Data on locating visible targets
────────────────
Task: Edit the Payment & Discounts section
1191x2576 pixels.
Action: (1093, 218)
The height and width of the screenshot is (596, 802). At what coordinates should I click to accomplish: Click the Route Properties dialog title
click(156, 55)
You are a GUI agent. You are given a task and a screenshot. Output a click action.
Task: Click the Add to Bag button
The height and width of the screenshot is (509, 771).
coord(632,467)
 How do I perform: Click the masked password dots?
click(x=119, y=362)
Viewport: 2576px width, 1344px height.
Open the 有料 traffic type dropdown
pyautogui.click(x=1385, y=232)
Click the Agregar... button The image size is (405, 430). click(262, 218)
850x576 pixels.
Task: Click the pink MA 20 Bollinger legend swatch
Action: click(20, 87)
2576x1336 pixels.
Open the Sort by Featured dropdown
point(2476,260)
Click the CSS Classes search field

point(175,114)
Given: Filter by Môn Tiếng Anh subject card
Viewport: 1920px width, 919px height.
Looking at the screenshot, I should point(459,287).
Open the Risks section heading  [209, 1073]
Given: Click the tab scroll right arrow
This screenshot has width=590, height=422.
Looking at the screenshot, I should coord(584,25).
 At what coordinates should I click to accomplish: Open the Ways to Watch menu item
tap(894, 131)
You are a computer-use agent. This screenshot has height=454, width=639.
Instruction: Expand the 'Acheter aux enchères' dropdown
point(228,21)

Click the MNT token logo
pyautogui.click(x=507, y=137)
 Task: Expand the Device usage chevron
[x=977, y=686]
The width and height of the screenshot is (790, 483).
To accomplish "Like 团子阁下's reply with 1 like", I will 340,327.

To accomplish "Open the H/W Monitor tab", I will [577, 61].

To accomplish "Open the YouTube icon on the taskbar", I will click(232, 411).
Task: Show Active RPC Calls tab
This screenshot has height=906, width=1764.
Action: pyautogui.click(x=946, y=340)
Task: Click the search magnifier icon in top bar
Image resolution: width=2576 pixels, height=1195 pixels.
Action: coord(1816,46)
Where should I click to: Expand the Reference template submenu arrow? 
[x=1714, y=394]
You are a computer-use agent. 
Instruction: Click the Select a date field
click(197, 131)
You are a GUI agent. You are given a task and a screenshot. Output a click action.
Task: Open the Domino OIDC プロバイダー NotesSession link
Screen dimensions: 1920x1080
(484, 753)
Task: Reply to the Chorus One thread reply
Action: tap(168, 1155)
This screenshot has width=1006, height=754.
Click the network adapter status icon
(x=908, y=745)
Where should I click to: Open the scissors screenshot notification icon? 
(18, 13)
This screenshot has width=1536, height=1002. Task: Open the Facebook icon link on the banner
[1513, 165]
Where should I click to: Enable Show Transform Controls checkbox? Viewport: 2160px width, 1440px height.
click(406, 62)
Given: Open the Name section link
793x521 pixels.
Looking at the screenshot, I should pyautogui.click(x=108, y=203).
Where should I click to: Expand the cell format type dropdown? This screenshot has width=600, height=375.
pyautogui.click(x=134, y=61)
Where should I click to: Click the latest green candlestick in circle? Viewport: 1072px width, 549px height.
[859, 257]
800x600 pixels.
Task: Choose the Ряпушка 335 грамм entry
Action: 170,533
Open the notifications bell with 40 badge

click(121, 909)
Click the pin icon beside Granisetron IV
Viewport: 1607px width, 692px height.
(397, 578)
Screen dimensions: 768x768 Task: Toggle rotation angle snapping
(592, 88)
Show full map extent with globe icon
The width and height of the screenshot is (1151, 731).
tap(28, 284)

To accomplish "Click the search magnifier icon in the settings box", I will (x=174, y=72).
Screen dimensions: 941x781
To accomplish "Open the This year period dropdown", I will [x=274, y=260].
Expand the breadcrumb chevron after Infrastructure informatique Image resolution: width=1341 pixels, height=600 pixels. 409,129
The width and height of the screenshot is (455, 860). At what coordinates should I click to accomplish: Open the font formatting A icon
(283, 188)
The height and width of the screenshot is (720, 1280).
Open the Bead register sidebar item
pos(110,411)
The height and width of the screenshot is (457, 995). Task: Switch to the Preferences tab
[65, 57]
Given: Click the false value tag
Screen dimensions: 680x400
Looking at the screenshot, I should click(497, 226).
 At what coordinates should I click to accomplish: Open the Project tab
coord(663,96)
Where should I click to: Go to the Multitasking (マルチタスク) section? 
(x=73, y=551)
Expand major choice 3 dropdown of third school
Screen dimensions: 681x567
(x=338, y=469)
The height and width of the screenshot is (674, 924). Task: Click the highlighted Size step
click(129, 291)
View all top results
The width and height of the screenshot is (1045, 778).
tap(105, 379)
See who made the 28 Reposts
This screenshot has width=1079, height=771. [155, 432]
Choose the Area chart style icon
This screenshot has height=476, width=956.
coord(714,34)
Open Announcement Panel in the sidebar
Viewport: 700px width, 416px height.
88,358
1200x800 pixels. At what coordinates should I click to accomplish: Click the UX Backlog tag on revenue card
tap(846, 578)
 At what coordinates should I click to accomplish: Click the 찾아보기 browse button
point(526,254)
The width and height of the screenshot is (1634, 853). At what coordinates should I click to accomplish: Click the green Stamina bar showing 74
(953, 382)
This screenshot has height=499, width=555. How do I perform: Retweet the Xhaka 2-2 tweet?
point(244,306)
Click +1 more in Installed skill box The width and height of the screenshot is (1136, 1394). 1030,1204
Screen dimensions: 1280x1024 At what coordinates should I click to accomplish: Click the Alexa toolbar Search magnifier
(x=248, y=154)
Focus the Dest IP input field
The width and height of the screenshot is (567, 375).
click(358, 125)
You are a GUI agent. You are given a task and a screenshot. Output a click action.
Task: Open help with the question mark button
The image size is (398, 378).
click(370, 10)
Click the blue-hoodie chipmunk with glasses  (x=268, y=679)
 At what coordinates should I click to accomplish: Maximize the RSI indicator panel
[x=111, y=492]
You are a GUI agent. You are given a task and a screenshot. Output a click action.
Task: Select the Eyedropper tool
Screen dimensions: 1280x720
────────────────
▶ _Your task_: Add 142 to every coordinate in the answers and write out again the stretch of the records from the line containing "You are a computer-use agent. This" through the line containing "[x=977, y=686]", with both ends included and the requests kept in.

▶ _Written reply_:
You are a computer-use agent. This screenshot has height=454, width=639.
Instruction: Expand the 'Acheter aux enchères' dropdown
point(370,163)

Click the MNT token logo
pyautogui.click(x=649, y=279)
 Task: Expand the Device usage chevron
[x=1119, y=828]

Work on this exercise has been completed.